- Your goal
Copy the following records line for line, without changing anything.

- Item position entries
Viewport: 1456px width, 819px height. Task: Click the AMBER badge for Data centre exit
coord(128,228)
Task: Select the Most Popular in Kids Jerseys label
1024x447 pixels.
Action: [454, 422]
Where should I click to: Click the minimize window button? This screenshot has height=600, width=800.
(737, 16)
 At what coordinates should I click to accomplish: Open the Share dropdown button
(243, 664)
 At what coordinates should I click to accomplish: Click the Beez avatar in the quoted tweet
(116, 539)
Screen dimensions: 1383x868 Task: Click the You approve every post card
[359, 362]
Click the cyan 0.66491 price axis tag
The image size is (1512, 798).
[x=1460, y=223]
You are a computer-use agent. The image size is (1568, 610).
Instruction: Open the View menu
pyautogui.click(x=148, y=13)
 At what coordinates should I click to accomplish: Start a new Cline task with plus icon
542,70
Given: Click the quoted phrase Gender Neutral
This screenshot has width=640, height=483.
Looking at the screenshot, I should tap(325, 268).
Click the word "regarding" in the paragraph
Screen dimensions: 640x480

- Answer to the problem
Viewport: 1456px width, 819px height. Task: Click the AMBER badge for Data centre exit
coord(128,228)
Task: Select the Most Popular in Kids Jerseys label
1024x447 pixels.
Action: [454, 422]
Where should I click to: Click the minimize window button? This screenshot has height=600, width=800.
(737, 16)
 At what coordinates should I click to accomplish: Open the Share dropdown button
(243, 664)
 At what coordinates should I click to accomplish: Click the Beez avatar in the quoted tweet
(116, 539)
Screen dimensions: 1383x868 Task: Click the You approve every post card
[359, 362]
Click the cyan 0.66491 price axis tag
The image size is (1512, 798).
[x=1460, y=223]
You are a computer-use agent. The image size is (1568, 610).
Instruction: Open the View menu
pyautogui.click(x=148, y=13)
 At what coordinates should I click to accomplish: Start a new Cline task with plus icon
542,70
Given: Click the quoted phrase Gender Neutral
This screenshot has width=640, height=483.
Looking at the screenshot, I should tap(325, 268).
Click the word "regarding" in the paragraph
Screen dimensions: 640x480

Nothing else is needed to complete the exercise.